*TASK 1*
Answer these questions about the comment thread:
(a) According to P51d007, how much more does the system cost than a conventional one?
(b) In what kind of environment does Cryptonoetic call the system useless?
(c) According to Nik, how many fans will the system require?
*TASK 2*
From the comment thread, copy the passage that begins with the words "Cryptonoetic" and ends with "an affordable form.".

*EXCERPT PROVIDED*
****************

JimFox
1. Sounds too good to be true 2. Can it transfer from lab to commercialisation? 3. Would it overcome resistance from established systems, if so?
MerlinGuy
One of the most interesting articles about new tech I have read in a long, long time. Sadly, they brought up metal fatigue but then never really answered the question. A simple "it can run x% as many cycles as a traditional air conditioner" would have made the technology sound usable.
guzmanchinky
Sounds absolutely revolutionary if they can make the material last! Very cool! (pun intended). This would be great for van dwellers, a silent air con system.
paul314
Not quite perpetual motion, but with that huge ratio of cooling power to mechanical energy needed to operate the thing, can they run a heat engine off the difference between the heated and cooled air streams and use that to turn the wheel?
P51d007
And it only cost 1,000 times more than a conventional system, and probably will use more electricity than a conventional system LOL.
Cryptonoetic
Useless in high humidity environments.
Nik
guzmanchinky; I think you missed something. This system will require TWO fans, or one larger fan ducted in two directions, so its unlikely to be silent, and as it will be blowing across wires, that may make even more noise. However, any system that requires no polluting chemicals to be disposed of when the system becomes redundant must be good. There are thousands of old scrap fridges waiting to be decommissioned and their toxic refrigerants neutralised, but as they deteriorate, the refrigerants tend to escape anyway, and they are a serious threat to the ozone layer. Lets hope it reaches production, in an affordable form.
toyhouse
Not only is there no mention of useful cycles for the material, but does the effect weaken with age, (similar to recharge cycles on batteries),? But the concept is very interesting and most welcome as air-conditioning alone is one the world biggest users of energy. We certainly need alternatives to the current tech. Something worth watching I think.
Mark R Windsor
I don't believe it! Heat pumps have a Coefficient of Performance of greater than 1.0 (100%) because they are not making heat; they simply move existing heat against it's natural gradient. What is proposed here does not involve moving heat but making it by bending the wires. The basic laws of energy conservation are being broken. Where is that heat coming from other than than the work put into bending the wires? Where does all the extra "free" energy come from?

****************

(Stored data)
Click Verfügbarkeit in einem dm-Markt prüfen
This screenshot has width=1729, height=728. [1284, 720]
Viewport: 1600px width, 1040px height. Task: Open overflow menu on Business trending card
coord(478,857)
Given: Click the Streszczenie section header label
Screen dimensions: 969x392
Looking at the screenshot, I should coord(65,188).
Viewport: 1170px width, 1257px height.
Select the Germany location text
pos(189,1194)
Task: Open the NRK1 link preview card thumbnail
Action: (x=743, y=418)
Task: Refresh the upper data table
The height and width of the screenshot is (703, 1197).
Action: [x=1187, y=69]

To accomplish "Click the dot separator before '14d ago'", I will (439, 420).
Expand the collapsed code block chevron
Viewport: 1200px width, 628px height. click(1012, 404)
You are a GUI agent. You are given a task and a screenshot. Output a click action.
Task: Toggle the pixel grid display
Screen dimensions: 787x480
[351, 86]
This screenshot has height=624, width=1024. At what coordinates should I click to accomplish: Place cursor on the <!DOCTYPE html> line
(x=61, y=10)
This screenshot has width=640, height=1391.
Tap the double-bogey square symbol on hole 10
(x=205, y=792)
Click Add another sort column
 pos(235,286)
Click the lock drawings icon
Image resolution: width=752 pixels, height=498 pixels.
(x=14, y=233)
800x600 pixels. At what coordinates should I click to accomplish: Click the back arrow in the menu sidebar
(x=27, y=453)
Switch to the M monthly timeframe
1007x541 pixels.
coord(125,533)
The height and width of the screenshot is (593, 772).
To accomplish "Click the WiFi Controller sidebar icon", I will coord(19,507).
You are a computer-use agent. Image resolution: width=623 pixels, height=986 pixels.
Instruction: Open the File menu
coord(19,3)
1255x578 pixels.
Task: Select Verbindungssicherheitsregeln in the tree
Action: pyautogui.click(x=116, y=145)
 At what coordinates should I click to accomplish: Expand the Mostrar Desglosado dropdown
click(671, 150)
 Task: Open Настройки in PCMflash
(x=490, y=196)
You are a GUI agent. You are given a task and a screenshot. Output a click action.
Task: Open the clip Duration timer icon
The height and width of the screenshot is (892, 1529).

****************

*TASK RESULT 1*
(a) It costs 1,000 times more than a conventional system.
(b) High humidity environments.
(c) Two fans, or one larger fan ducted in two directions.

*TASK RESULT 2*
Cryptonoetic
Useless in high humidity environments.
Nik
guzmanchinky; I think you missed something. This system will require TWO fans, or one larger fan ducted in two directions, so its unlikely to be silent, and as it will be blowing across wires, that may make even more noise. However, any system that requires no polluting chemicals to be disposed of when the system becomes redundant must be good. There are thousands of old scrap fridges waiting to be decommissioned and their toxic refrigerants neutralised, but as they deteriorate, the refrigerants tend to escape anyway, and they are a serious threat to the ozone layer. Lets hope it reaches production, in an affordable form.